Now, we introduce our simplified fictitious running example of such a graph, which is used throughout this paper.

Example 3.1. Our example of a property graph with time series contains seven nodes that all have a numeric identifier from $\mathrm{1}$ to $\mathrm{7}$, and these make up the set of nodes $\mathcal{N}$. In addition, there are edges that represent the connectivity of the network. The connectivity is chosen to be unidirectional to reflect a river-like transportation network. There are six edges in total, being $(\mathrm{1},\mathrm{3}),(\mathrm{2},\mathrm{3}),(\mathrm{3},\mathrm{4}),(\mathrm{4},\mathrm{5}),(\mathrm{6},\mathrm{5})$, and $(\mathrm{5},\mathrm{7})$. A visual representation is shown in Fig. . Each edge is identified by a pair of node identifiers. All nodes and edges can have zero or multiple labels to categorise them. In this example, we label all nodes with the label point, and we label all edges with the label path. Each node and edge is assigned a name to demonstrate the static properties. For the nodes, this name corresponds to the letter “N” together with the identifier and for the edges “E” with a number. For example, node $\mathrm{1}$ has a static property with key name and value N1, thus $(\mathrm{1},\mathtt{\text{name}})$ is mapped to N1. The edge $(\mathrm{1},\mathrm{3})$, together with name, is mapped to the value E1. All mappings for the static properties are listed below. The temporal properties form the last part of the example. They consist of a property key and a value. The property value is considered to be a time series, which is a set of $(timestamp,value)$ pairs. The values in the time series can be almost anything, but in this example, we use numerical values. For example, for node $\mathrm{1}$ the mapping is $$\begin{array}{rl}& (\mathrm{1},\mathtt{\text{water-level}})\mapsto \\ & \mathit{\left\{}\right(\mathtt{\text{2022-08-15T10:00}},\mathrm{14}),(\mathtt{\text{2022-08-15T11:00}},\mathrm{14}),\\ & (\mathtt{\text{2022-08-15T12:00}},\mathrm{13}),(\mathtt{\text{2022-08-15T13:00}},\mathrm{13}),\\ & (\mathtt{\text{2022-08-15T14:00}},\mathrm{12}),(\mathtt{\text{2022-08-15T15:00}},\mathrm{12})\mathit{\}},\end{array}$$ which means that there is a time series with six values on 15 August 2022 around noon. Next to the nodes, there are also edges that have a temporal property; the times series represents the travel time for an object travelling along that edge.

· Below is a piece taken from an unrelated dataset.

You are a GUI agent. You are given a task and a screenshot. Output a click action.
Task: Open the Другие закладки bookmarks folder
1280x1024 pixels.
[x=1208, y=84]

We remark that, in this example, the timestamps are behaving perfectly. That is, timestamps are spread evenly, and all time series use the same timestamps. This does not need to be the case, and in reality it probably will not be the case. However, the example is easier to understand by assuming these characteristics.

The complete formal description of the example is as follows, with the remark that in the time series, the timestamps are on 15 August 2022, but only the time is shown for readability.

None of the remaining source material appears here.